What to work on:
Would you print each of the entries below precisely as given?

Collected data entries

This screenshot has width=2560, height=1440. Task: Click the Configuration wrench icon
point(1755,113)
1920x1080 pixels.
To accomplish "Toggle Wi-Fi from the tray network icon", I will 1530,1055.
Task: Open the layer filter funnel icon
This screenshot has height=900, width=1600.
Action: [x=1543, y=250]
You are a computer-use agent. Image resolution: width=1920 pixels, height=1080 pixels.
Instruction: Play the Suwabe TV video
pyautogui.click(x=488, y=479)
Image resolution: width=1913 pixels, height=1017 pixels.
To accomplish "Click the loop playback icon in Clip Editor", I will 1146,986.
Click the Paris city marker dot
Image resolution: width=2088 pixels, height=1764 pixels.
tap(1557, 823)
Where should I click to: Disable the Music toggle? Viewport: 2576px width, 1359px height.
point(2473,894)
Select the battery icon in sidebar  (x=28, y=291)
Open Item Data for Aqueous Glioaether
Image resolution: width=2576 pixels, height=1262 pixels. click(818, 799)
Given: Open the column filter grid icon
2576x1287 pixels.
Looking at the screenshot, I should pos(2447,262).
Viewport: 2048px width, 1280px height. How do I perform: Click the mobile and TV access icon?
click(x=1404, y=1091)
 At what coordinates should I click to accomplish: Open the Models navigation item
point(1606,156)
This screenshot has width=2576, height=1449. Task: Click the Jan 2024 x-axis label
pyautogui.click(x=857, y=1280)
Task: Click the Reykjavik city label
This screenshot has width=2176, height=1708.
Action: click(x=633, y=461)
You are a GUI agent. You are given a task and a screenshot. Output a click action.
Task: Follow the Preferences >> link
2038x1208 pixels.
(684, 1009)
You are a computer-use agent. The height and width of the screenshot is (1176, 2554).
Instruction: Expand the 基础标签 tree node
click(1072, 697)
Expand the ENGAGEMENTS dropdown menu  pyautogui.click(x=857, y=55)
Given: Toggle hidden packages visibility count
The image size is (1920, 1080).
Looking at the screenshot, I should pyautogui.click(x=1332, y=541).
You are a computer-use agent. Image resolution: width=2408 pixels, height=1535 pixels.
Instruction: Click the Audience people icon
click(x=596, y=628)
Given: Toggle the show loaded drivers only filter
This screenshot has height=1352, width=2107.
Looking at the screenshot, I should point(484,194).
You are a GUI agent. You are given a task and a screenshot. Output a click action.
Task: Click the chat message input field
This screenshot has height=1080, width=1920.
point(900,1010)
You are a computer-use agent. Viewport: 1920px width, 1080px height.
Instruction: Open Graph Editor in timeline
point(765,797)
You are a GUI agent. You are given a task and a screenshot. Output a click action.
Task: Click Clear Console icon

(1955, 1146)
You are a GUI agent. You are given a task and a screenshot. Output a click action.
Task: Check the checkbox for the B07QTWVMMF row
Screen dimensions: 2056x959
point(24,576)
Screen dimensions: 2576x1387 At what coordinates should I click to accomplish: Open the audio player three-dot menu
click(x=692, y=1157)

Task result:
This screenshot has width=2560, height=1440. Task: Click the Configuration wrench icon
point(1755,113)
1920x1080 pixels.
To accomplish "Toggle Wi-Fi from the tray network icon", I will 1530,1055.
Task: Open the layer filter funnel icon
This screenshot has height=900, width=1600.
Action: [x=1543, y=250]
You are a computer-use agent. Image resolution: width=1920 pixels, height=1080 pixels.
Instruction: Play the Suwabe TV video
pyautogui.click(x=488, y=479)
Image resolution: width=1913 pixels, height=1017 pixels.
To accomplish "Click the loop playback icon in Clip Editor", I will 1146,986.
Click the Paris city marker dot
Image resolution: width=2088 pixels, height=1764 pixels.
tap(1557, 823)
Where should I click to: Disable the Music toggle? Viewport: 2576px width, 1359px height.
point(2473,894)
Select the battery icon in sidebar  (x=28, y=291)
Open Item Data for Aqueous Glioaether
Image resolution: width=2576 pixels, height=1262 pixels. click(818, 799)
Given: Open the column filter grid icon
2576x1287 pixels.
Looking at the screenshot, I should pos(2447,262).
Viewport: 2048px width, 1280px height. How do I perform: Click the mobile and TV access icon?
click(x=1404, y=1091)
 At what coordinates should I click to accomplish: Open the Models navigation item
point(1606,156)
This screenshot has width=2576, height=1449. Task: Click the Jan 2024 x-axis label
pyautogui.click(x=857, y=1280)
Task: Click the Reykjavik city label
This screenshot has width=2176, height=1708.
Action: click(x=633, y=461)
You are a GUI agent. You are given a task and a screenshot. Output a click action.
Task: Follow the Preferences >> link
2038x1208 pixels.
(684, 1009)
You are a computer-use agent. The height and width of the screenshot is (1176, 2554).
Instruction: Expand the 基础标签 tree node
click(1072, 697)
Expand the ENGAGEMENTS dropdown menu  pyautogui.click(x=857, y=55)
Given: Toggle hidden packages visibility count
The image size is (1920, 1080).
Looking at the screenshot, I should pyautogui.click(x=1332, y=541).
You are a computer-use agent. Image resolution: width=2408 pixels, height=1535 pixels.
Instruction: Click the Audience people icon
click(x=596, y=628)
Given: Toggle the show loaded drivers only filter
This screenshot has height=1352, width=2107.
Looking at the screenshot, I should point(484,194).
You are a GUI agent. You are given a task and a screenshot. Output a click action.
Task: Click the chat message input field
This screenshot has height=1080, width=1920.
point(900,1010)
You are a computer-use agent. Viewport: 1920px width, 1080px height.
Instruction: Open Graph Editor in timeline
point(765,797)
You are a GUI agent. You are given a task and a screenshot. Output a click action.
Task: Click Clear Console icon

(1955, 1146)
You are a GUI agent. You are given a task and a screenshot. Output a click action.
Task: Check the checkbox for the B07QTWVMMF row
Screen dimensions: 2056x959
point(24,576)
Screen dimensions: 2576x1387 At what coordinates should I click to accomplish: Open the audio player three-dot menu
click(x=692, y=1157)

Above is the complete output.